En octobre 2013, le Síndic de Greuges (ca) demande dans un rapport une intervention publique pour lutter contre la précarité énergétique. Il recommande notamment d'instituer une trêve hivernale pour interdire les coupures d'eau, d'électricité et de gaz pendant les mois d'hiver[2].

Adoption

Projet de réforme du Code de la consommation

En novembre 2013, le Parlement de Catalogne adopte une motion, proposée par Iniciativa per Catalunya Verds - Esquerra Unida i Alternativa (ICV-EUiA), demandant au gouvernement de prendre des mesures pour interdire aux fournisseurs de couper l'eau, l'électricité ou le gaz sans consulter les services sociaux sur la situation de la famille concernée[3].

Le gouvernement étudie différents dispositifs pour identifier les personnes souffrant de la précarité énergétique et garantir le maintien de la fourniture d'énergie aux consommateurs les plus en difficulté. Le conseiller aux entreprises et à l'emploi, Felip Puig (ca) annonce un amendement en ce sens du projet de loi de modification du Code de la consommation, qui est en cours d'examen au Parlement[4].
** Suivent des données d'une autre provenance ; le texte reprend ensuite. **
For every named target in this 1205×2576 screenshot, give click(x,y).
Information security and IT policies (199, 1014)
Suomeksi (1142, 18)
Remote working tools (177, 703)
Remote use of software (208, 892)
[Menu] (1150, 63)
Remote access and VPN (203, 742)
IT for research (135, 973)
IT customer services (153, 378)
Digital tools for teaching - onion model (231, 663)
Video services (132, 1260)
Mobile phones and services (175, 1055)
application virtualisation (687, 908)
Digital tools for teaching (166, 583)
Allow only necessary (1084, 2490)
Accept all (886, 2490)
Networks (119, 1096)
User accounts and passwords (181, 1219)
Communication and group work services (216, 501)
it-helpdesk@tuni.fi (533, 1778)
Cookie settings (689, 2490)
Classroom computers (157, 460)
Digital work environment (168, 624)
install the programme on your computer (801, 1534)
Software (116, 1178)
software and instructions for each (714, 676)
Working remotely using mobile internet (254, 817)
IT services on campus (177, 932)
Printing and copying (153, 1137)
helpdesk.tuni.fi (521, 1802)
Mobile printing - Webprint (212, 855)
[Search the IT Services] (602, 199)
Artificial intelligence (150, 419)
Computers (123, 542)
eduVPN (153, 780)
En décembre 2013, les deux partis de la majorité parlementaire, Convergence et Union (CiU) et Esquerra Republicana de Catalunya (ERC), s'accordent pour introduire la trêve hivernale dans le Code de la consommation (ca). La proposition consiste à interdire les coupures d'énergie pendant l'hiver aux personnes incapables d'honorer leurs factures, après un examen de leur situation par les services sociaux. Elle doit être introduite dans la loi d'accompagnement du budget pour 2014, dont l'adoption est prévue avant la fin de l'année 2013[5].

Décret-loi

Vote de ratification du décret-loi sur la précarité énergétique, 22 janvier 2014.
  • Pour : 67
  • Contre : 16
  • Abstention : 42

L'adoption de la loi d'accompagnement du budget pour 2014, qui devait introduire la trêve hivernale dans le Code de la consommation (ca), est retardée par le recours exercé contre le budget par le Parti populaire catalan (PPC) devant le Consell de Garanties Estatutàries (ca)[6]. Le gouvernement décide alors de modifier le Code de la consommation (ca) par un décret-loi, qui lui permet de légiférer en urgence pour que la trêve hivernale entre en vigueur dès le 1er janvier 2014[7].
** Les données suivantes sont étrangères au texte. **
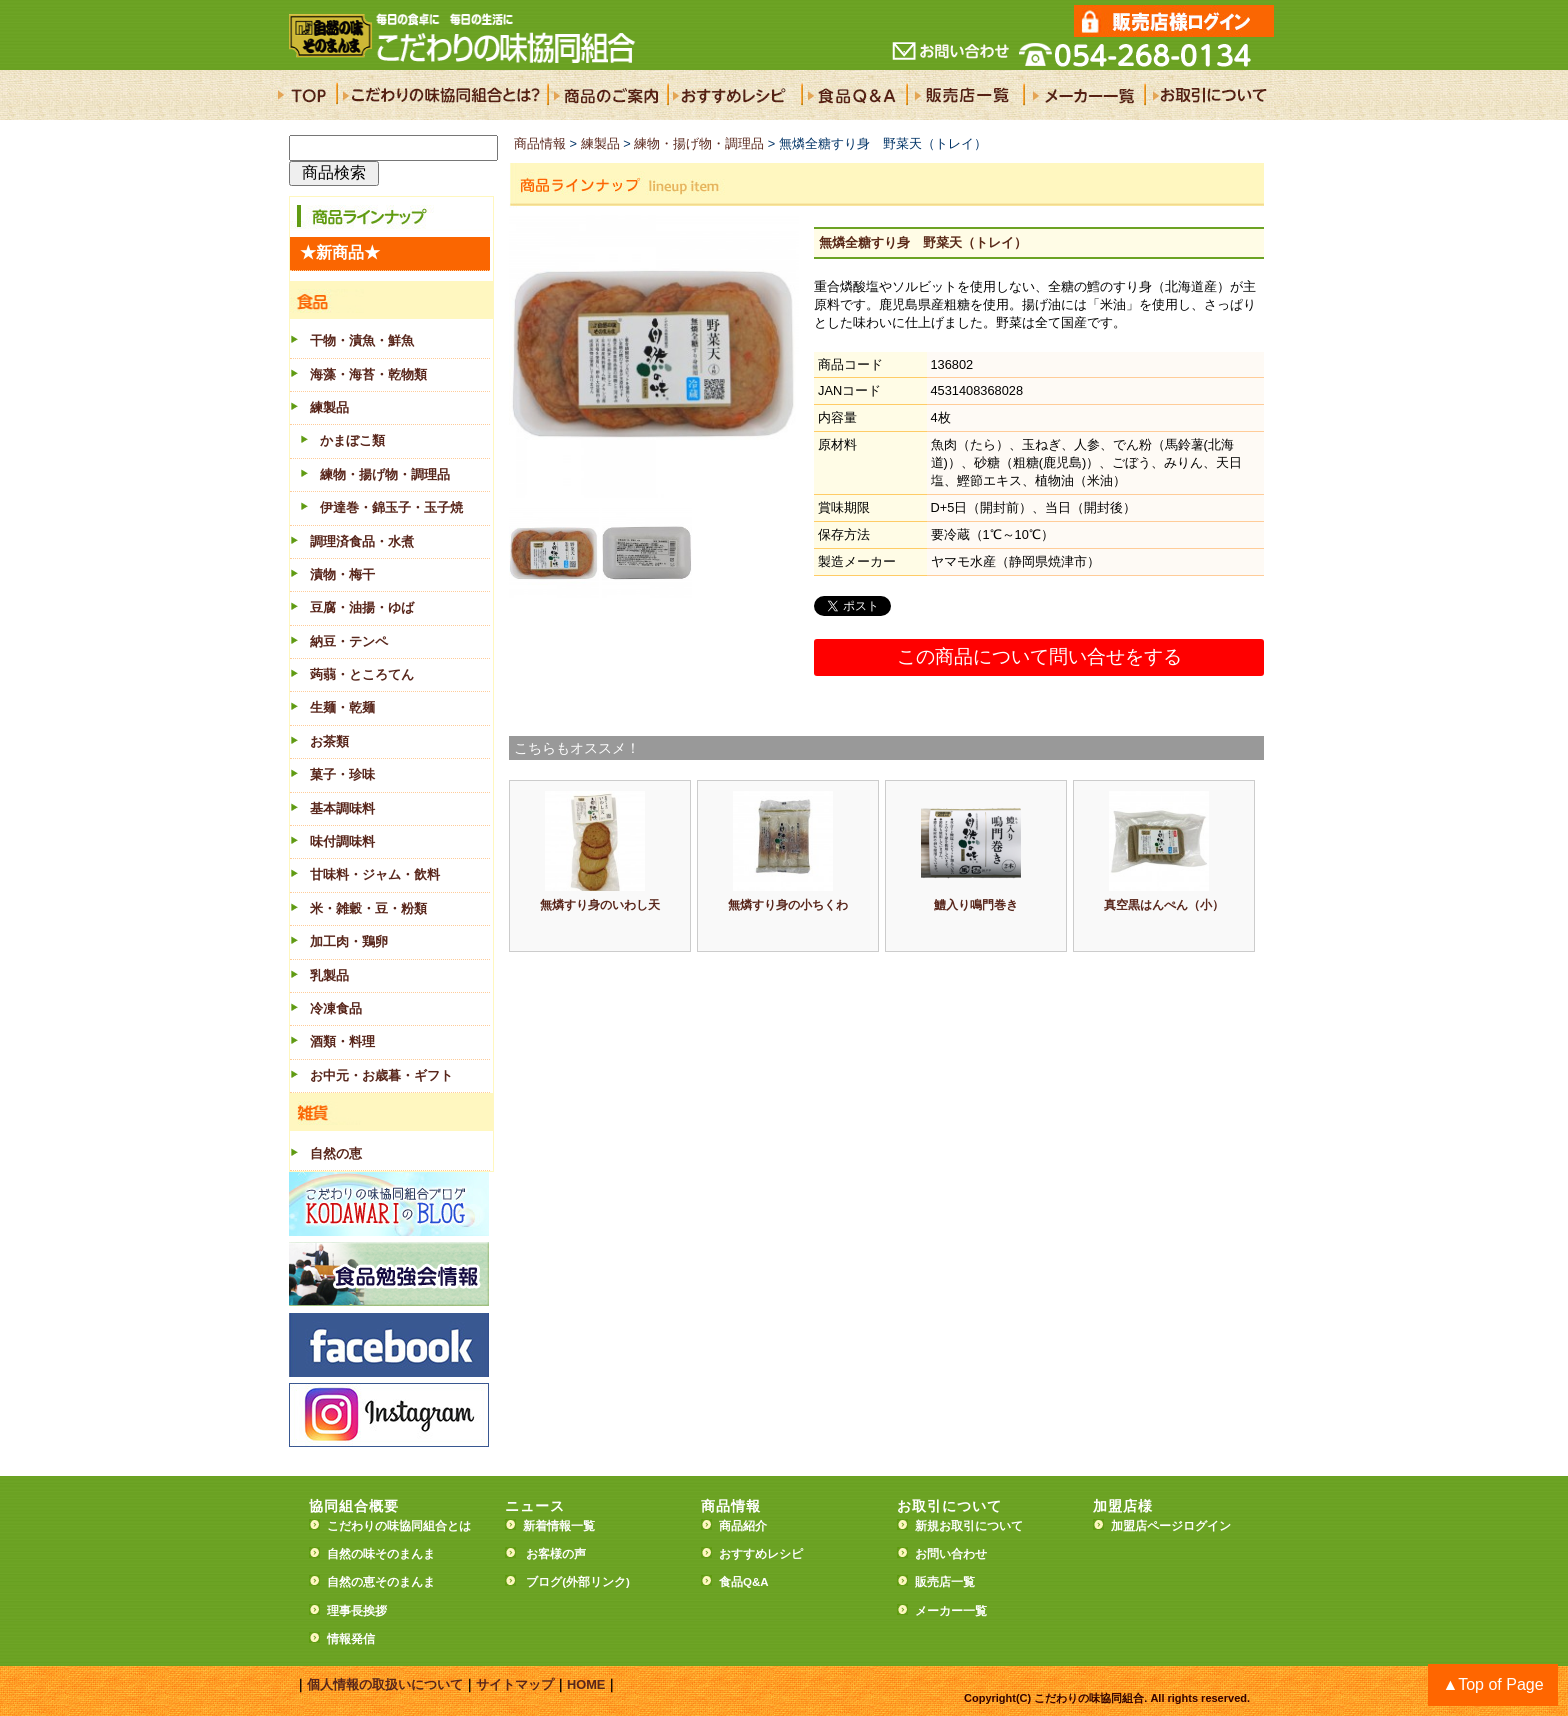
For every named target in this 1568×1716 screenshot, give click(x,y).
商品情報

Le décret-loi 6/2013 modifiant la loi 22/2010 sur le Code de la consommation de Catalogne est pris le 23 décembre 2013. Il modifie le Code de la consommation (ca) pour interdire les coupures d'électricité et de gaz aux personnes en situation de vulnérabilité économique pendant les mois d'hiver[8].
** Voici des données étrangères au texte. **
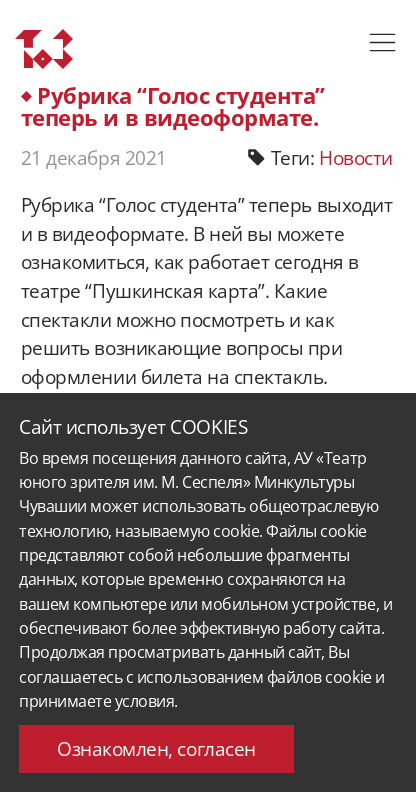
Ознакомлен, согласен (156, 749)
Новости (356, 158)
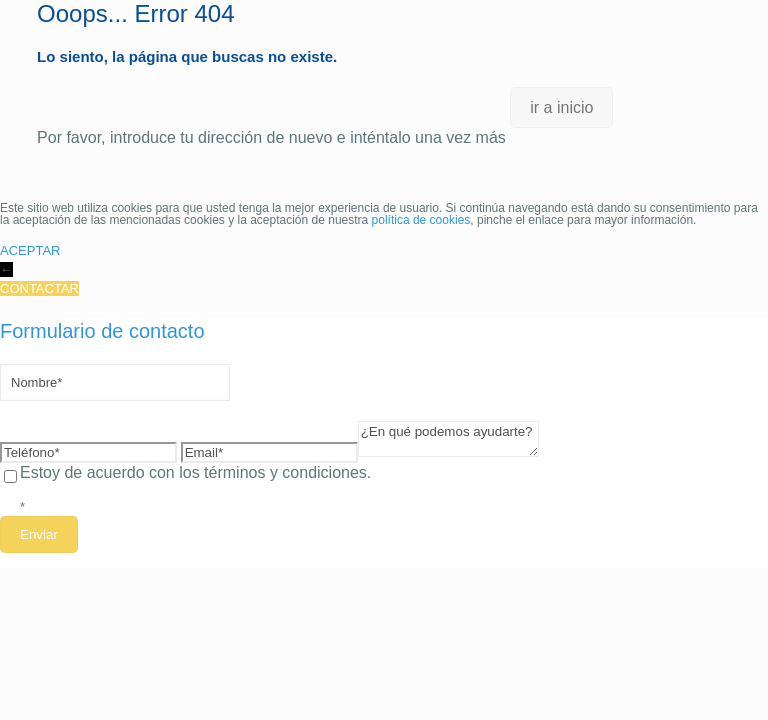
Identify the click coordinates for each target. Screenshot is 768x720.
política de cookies (421, 220)
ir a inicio (561, 107)
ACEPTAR (30, 250)
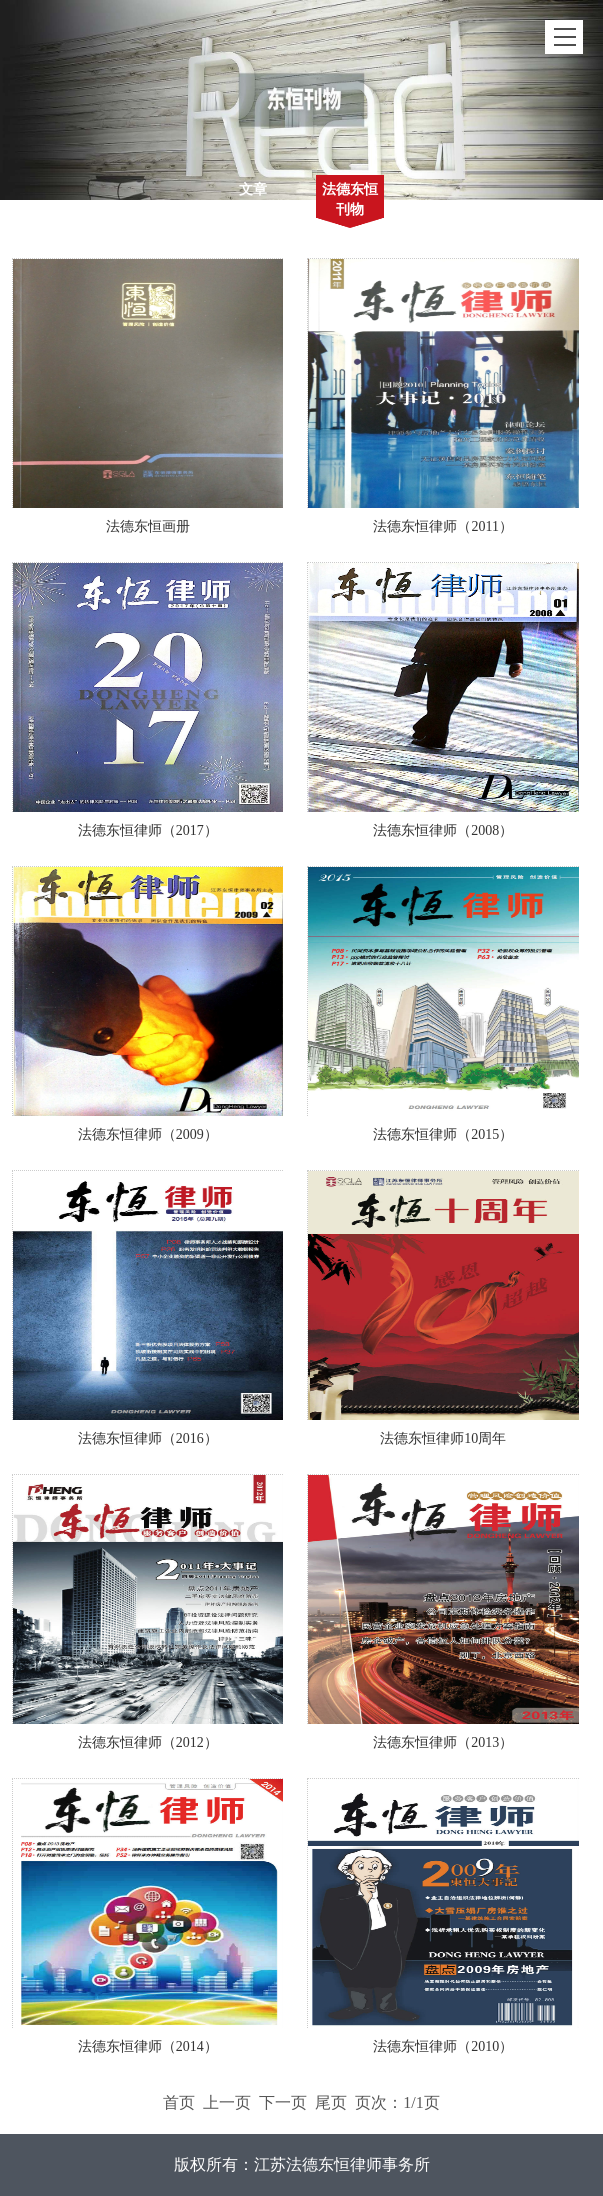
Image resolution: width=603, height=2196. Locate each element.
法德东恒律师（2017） (148, 830)
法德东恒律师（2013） (443, 1742)
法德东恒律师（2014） (148, 2046)
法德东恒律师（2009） (148, 1134)
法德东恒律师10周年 (443, 1438)
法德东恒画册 (148, 526)
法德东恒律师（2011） (442, 526)
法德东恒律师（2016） (148, 1438)
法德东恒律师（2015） (443, 1134)
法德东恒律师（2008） (443, 830)
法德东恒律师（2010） (443, 2046)
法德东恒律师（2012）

Le décret-loi est ratifié par le Parlement le 22 janvier 2014. Convergence et Union (CiU) et Esquerra Republicana de Catalunya (ERC) votent « pour », Iniciativa per Catalunya Verds - Esquerra Unida i Alternativa (ICV-EUiA) et la Candidature d'unité populaire (CUP) votent « contre », et le Parti des socialistes de Catalogne (PSC), le Parti populaire catalan (PPC) et Ciutadans (C's) s'abstiennent[9].

Contenu

Le décret-loi sur la précarité énergétique est la première action engagée par la Généralité de Catalogne pour lutter contre ce phénomène. Il introduit pour la première fois la notion de précarité énergétique dans la loi catalane[10]. La Catalogne est aussi la première communauté autonome d'Espagne à intervenir pour lutter contre la précarité énergétique. Elle s'inspire des dispositifs existants dans d'autres pays européens, notamment le Royaume-Uni et la France[8]. Il s'agit cependant d'une mesure d'urgence, dont les effets se limitent à répondre à un besoin immédiat sans traiter l'ensemble du problème social sous-jacent[10].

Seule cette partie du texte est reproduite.